A scalar function can be represented as a position on the x-y plane, or on the u-v plane, where u and v are axes rotated by θ from the x and y axes.

Prove that the 2-dimensional $$\nabla^2$$ operator is invariant under a rotation of axes.

ie,

$$\frac{\partial^2 f}{\partial x^2} + \frac{\partial^2 f}{\partial y^2} = \frac{\partial^2 f}{\partial u^2} + \frac{\partial^2 f}{\partial v^2}$$

## Homework Equations

u = x cos θ + y sin θ
v = - x sin θ + y cos θ

I think I got the answer, *but* I wonder if there is an easier and more elegant way to do it. My method was to write out (this is just for $$\partial^2 f / \partial x$$

$$\frac{\partial^2 f}{\partial x^2} = \frac{\partial}{\partial x}(\frac{\partial f}{\partial x}) = \frac{\partial}{\partial u}(\frac{\partial f}{\partial x})\frac{\partial u}{\partial x} + \frac{\partial}{\partial v}(\frac{\partial f}{\partial x})\frac{\partial v}{\partial x}$$

And then substitute in

$$\frac{\partial f}{\partial x} = \frac{\partial f}{\partial u} \frac{\partial u}{\partial x } + \frac{\partial f}{\partial v}\frac{\partial v}{\partial x} = \frac{\partial f}{\partial u} cos \theta } + \frac{\partial f}{\partial v}(-sin \theta)$$

Eventually I get

$$\frac{\partial^2 f}{\partial x^2} + \frac{\partial^2 f}{\partial y^2} = \frac{\partial^2 f}{\partial u^2}({sin}^2 \theta + {cos}^2 \theta) + \frac{\partial^2 f}{\partial v^2}({sin}^2 \theta + {cos}^2 \theta)$$

to get the result needed.

- Exercises to complete -
(1) Decide whether each statement agrees with the homework post, answering yes or no and quoting the words that settle it: (a) The u and v axes are rotated by θ from the x and y axes. (b) The poster is confident the method used is the simplest possible. (c) The operator to be examined is three-dimensional.
(2) Retype the stretch of the homework post that begins at the words "Eventually I get" and stop after "the result needed.".
The listing after the homework post isn't needed for any of this.

- Data block -
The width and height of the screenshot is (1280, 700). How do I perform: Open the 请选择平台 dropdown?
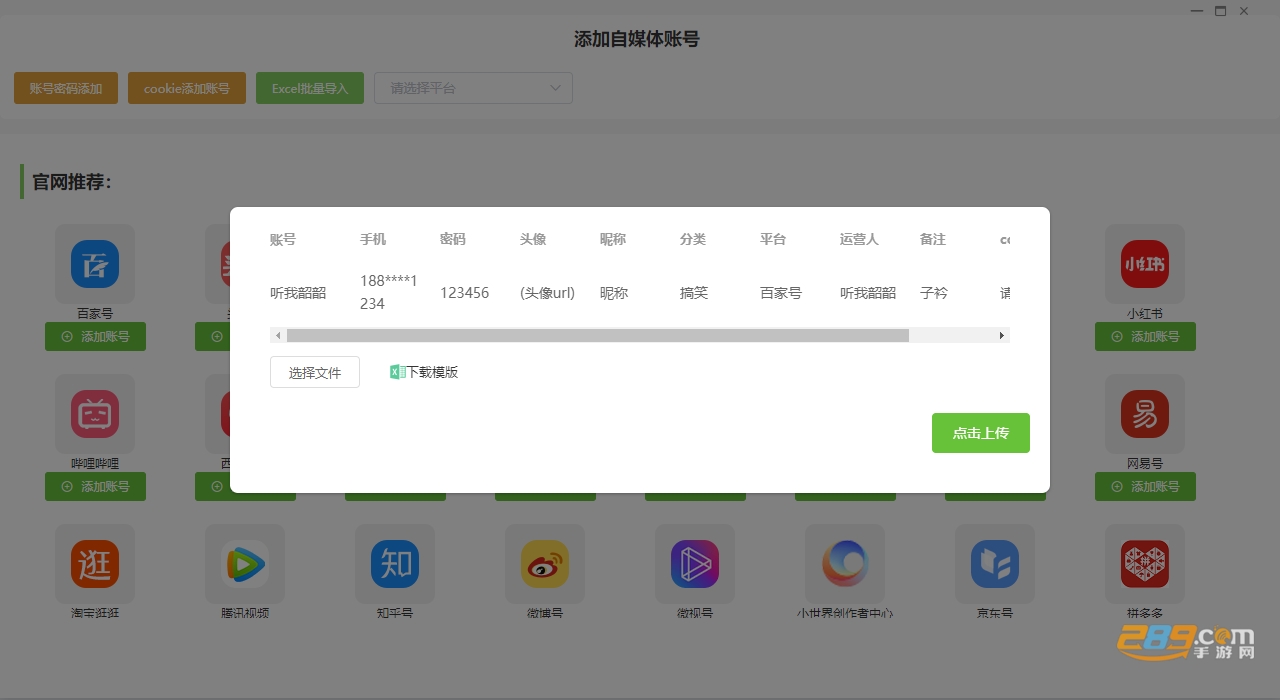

- Full answers -
(1)
(a) Yes: "u and v are axes rotated by θ from the x and y axes"
(b) No: "I wonder if there is an easier and more elegant way to do it"
(c) No: "Prove that the 2-dimensional"

(2)
Eventually I get

$$\frac{\partial^2 f}{\partial x^2} + \frac{\partial^2 f}{\partial y^2} = \frac{\partial^2 f}{\partial u^2}({sin}^2 \theta + {cos}^2 \theta) + \frac{\partial^2 f}{\partial v^2}({sin}^2 \theta + {cos}^2 \theta)$$

to get the result needed.